(Collected data)
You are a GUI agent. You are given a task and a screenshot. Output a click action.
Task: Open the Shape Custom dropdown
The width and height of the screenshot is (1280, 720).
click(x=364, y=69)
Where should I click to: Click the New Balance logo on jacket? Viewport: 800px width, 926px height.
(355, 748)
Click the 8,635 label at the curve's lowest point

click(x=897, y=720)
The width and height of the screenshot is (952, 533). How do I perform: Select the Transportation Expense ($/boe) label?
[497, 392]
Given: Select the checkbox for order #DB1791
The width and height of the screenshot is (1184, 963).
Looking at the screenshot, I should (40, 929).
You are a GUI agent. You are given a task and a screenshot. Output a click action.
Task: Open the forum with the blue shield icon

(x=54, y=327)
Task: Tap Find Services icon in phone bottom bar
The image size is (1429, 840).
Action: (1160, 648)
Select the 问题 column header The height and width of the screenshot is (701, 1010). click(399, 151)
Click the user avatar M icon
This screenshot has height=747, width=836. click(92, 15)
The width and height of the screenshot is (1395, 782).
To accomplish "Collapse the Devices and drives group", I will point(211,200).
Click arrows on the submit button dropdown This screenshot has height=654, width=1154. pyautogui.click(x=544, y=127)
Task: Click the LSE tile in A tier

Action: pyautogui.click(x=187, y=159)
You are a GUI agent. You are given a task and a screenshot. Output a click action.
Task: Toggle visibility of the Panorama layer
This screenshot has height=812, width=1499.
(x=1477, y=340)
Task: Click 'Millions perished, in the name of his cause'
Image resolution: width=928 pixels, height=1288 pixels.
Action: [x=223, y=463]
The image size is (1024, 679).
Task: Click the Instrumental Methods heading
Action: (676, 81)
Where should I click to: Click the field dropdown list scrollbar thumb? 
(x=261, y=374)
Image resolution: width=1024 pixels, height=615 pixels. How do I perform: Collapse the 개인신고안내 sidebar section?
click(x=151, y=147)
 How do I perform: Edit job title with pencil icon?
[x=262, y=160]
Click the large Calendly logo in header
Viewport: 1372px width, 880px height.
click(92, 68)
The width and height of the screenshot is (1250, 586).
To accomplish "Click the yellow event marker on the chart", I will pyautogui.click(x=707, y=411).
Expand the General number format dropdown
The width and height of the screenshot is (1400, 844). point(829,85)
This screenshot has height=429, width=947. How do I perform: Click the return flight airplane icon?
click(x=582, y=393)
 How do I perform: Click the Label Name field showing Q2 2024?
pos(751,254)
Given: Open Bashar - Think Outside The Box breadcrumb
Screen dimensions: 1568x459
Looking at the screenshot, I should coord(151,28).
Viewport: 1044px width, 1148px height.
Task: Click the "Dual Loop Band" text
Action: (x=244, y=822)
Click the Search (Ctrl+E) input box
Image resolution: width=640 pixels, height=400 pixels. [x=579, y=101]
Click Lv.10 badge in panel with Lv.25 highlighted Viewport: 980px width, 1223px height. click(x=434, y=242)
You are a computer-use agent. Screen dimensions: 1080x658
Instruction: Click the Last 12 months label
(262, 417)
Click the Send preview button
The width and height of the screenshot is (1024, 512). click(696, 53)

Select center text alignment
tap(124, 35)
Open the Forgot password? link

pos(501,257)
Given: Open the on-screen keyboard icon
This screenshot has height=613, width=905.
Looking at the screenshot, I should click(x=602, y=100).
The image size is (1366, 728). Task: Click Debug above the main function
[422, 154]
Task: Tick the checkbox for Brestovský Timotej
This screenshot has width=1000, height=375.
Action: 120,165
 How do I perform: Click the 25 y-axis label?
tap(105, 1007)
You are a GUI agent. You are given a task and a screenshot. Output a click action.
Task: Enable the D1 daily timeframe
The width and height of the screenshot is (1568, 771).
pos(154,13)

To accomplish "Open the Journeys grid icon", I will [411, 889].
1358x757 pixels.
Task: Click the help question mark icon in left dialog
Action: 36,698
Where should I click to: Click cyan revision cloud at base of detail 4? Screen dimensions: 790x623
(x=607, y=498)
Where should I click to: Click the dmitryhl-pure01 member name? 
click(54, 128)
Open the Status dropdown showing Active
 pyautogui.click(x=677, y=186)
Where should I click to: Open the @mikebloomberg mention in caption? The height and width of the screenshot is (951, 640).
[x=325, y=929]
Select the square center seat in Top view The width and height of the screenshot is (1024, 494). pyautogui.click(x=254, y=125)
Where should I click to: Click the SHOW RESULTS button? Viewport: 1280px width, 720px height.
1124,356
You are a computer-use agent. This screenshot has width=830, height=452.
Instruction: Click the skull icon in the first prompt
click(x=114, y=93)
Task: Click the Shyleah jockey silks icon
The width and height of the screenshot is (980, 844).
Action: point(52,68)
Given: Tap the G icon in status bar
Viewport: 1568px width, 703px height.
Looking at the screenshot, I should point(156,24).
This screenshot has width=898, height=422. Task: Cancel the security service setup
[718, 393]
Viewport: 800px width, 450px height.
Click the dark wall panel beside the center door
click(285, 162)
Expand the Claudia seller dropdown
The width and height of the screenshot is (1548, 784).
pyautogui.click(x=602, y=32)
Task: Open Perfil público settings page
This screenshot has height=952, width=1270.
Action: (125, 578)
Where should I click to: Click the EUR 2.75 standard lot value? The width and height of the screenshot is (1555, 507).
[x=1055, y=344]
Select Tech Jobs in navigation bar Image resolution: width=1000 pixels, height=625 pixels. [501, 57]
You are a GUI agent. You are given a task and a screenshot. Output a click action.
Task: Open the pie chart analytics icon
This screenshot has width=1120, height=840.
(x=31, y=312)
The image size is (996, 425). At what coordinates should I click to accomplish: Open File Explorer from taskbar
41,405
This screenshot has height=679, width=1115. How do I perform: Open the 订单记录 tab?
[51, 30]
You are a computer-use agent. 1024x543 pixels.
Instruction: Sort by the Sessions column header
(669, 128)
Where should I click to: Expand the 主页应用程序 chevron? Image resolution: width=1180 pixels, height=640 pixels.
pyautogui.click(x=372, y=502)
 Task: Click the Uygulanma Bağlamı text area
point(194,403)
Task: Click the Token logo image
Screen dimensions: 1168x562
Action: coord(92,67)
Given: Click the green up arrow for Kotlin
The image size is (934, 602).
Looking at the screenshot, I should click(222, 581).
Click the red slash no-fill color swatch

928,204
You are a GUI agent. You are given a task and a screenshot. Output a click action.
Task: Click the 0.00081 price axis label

## Exercise
Exactly as they are written, print the entries again.

## Task result
You are a GUI agent. You are given a task and a screenshot. Output a click action.
Task: Open the Shape Custom dropdown
The width and height of the screenshot is (1280, 720).
click(x=364, y=69)
Where should I click to: Click the New Balance logo on jacket? Viewport: 800px width, 926px height.
(355, 748)
Click the 8,635 label at the curve's lowest point

click(x=897, y=720)
The width and height of the screenshot is (952, 533). How do I perform: Select the Transportation Expense ($/boe) label?
[497, 392]
Given: Select the checkbox for order #DB1791
The width and height of the screenshot is (1184, 963).
Looking at the screenshot, I should (40, 929).
You are a GUI agent. You are given a task and a screenshot. Output a click action.
Task: Open the forum with the blue shield icon

(x=54, y=327)
Task: Tap Find Services icon in phone bottom bar
The image size is (1429, 840).
Action: (1160, 648)
Select the 问题 column header The height and width of the screenshot is (701, 1010). click(399, 151)
Click the user avatar M icon
This screenshot has height=747, width=836. click(92, 15)
The width and height of the screenshot is (1395, 782).
To accomplish "Collapse the Devices and drives group", I will point(211,200).
Click arrows on the submit button dropdown This screenshot has height=654, width=1154. pyautogui.click(x=544, y=127)
Task: Click the LSE tile in A tier

Action: pyautogui.click(x=187, y=159)
You are a GUI agent. You are given a task and a screenshot. Output a click action.
Task: Toggle visibility of the Panorama layer
This screenshot has height=812, width=1499.
(x=1477, y=340)
Task: Click 'Millions perished, in the name of his cause'
Image resolution: width=928 pixels, height=1288 pixels.
Action: [x=223, y=463]
The image size is (1024, 679).
Task: Click the Instrumental Methods heading
Action: (676, 81)
Where should I click to: Click the field dropdown list scrollbar thumb? 
(x=261, y=374)
Image resolution: width=1024 pixels, height=615 pixels. How do I perform: Collapse the 개인신고안내 sidebar section?
click(x=151, y=147)
 How do I perform: Edit job title with pencil icon?
[x=262, y=160]
Click the large Calendly logo in header
Viewport: 1372px width, 880px height.
click(92, 68)
The width and height of the screenshot is (1250, 586).
To accomplish "Click the yellow event marker on the chart", I will pyautogui.click(x=707, y=411).
Expand the General number format dropdown
The width and height of the screenshot is (1400, 844). point(829,85)
This screenshot has height=429, width=947. How do I perform: Click the return flight airplane icon?
click(x=582, y=393)
 How do I perform: Click the Label Name field showing Q2 2024?
pos(751,254)
Given: Open Bashar - Think Outside The Box breadcrumb
Screen dimensions: 1568x459
Looking at the screenshot, I should coord(151,28).
Viewport: 1044px width, 1148px height.
Task: Click the "Dual Loop Band" text
Action: (x=244, y=822)
Click the Search (Ctrl+E) input box
Image resolution: width=640 pixels, height=400 pixels. [x=579, y=101]
Click Lv.10 badge in panel with Lv.25 highlighted Viewport: 980px width, 1223px height. click(x=434, y=242)
You are a computer-use agent. Screen dimensions: 1080x658
Instruction: Click the Last 12 months label
(262, 417)
Click the Send preview button
The width and height of the screenshot is (1024, 512). click(696, 53)

Select center text alignment
tap(124, 35)
Open the Forgot password? link

pos(501,257)
Given: Open the on-screen keyboard icon
This screenshot has height=613, width=905.
Looking at the screenshot, I should click(x=602, y=100).
The image size is (1366, 728). Task: Click Debug above the main function
[422, 154]
Task: Tick the checkbox for Brestovský Timotej
This screenshot has width=1000, height=375.
Action: 120,165
 How do I perform: Click the 25 y-axis label?
tap(105, 1007)
You are a GUI agent. You are given a task and a screenshot. Output a click action.
Task: Enable the D1 daily timeframe
The width and height of the screenshot is (1568, 771).
pos(154,13)

To accomplish "Open the Journeys grid icon", I will [411, 889].
1358x757 pixels.
Task: Click the help question mark icon in left dialog
Action: 36,698
Where should I click to: Click cyan revision cloud at base of detail 4? Screen dimensions: 790x623
(x=607, y=498)
Where should I click to: Click the dmitryhl-pure01 member name? 
click(54, 128)
Open the Status dropdown showing Active
 pyautogui.click(x=677, y=186)
Where should I click to: Open the @mikebloomberg mention in caption? The height and width of the screenshot is (951, 640).
[x=325, y=929]
Select the square center seat in Top view The width and height of the screenshot is (1024, 494). pyautogui.click(x=254, y=125)
Where should I click to: Click the SHOW RESULTS button? Viewport: 1280px width, 720px height.
1124,356
You are a computer-use agent. This screenshot has width=830, height=452.
Instruction: Click the skull icon in the first prompt
click(x=114, y=93)
Task: Click the Shyleah jockey silks icon
The width and height of the screenshot is (980, 844).
Action: point(52,68)
Given: Tap the G icon in status bar
Viewport: 1568px width, 703px height.
Looking at the screenshot, I should point(156,24).
This screenshot has width=898, height=422. Task: Cancel the security service setup
[718, 393]
Viewport: 800px width, 450px height.
Click the dark wall panel beside the center door
click(285, 162)
Expand the Claudia seller dropdown
The width and height of the screenshot is (1548, 784).
pyautogui.click(x=602, y=32)
Task: Open Perfil público settings page
This screenshot has height=952, width=1270.
Action: (125, 578)
Where should I click to: Click the EUR 2.75 standard lot value? The width and height of the screenshot is (1555, 507).
[x=1055, y=344]
Select Tech Jobs in navigation bar Image resolution: width=1000 pixels, height=625 pixels. [501, 57]
You are a GUI agent. You are given a task and a screenshot. Output a click action.
Task: Open the pie chart analytics icon
This screenshot has width=1120, height=840.
(x=31, y=312)
The image size is (996, 425). At what coordinates should I click to accomplish: Open File Explorer from taskbar
41,405
This screenshot has height=679, width=1115. How do I perform: Open the 订单记录 tab?
[51, 30]
You are a computer-use agent. 1024x543 pixels.
Instruction: Sort by the Sessions column header
(669, 128)
Where should I click to: Expand the 主页应用程序 chevron? Image resolution: width=1180 pixels, height=640 pixels.
pyautogui.click(x=372, y=502)
 Task: Click the Uygulanma Bağlamı text area
point(194,403)
Task: Click the Token logo image
Screen dimensions: 1168x562
Action: coord(92,67)
Given: Click the green up arrow for Kotlin
The image size is (934, 602).
Looking at the screenshot, I should click(222, 581).
Click the red slash no-fill color swatch

928,204
You are a GUI agent. You are given a task and a screenshot. Output a click action.
Task: Click the 0.00081 price axis label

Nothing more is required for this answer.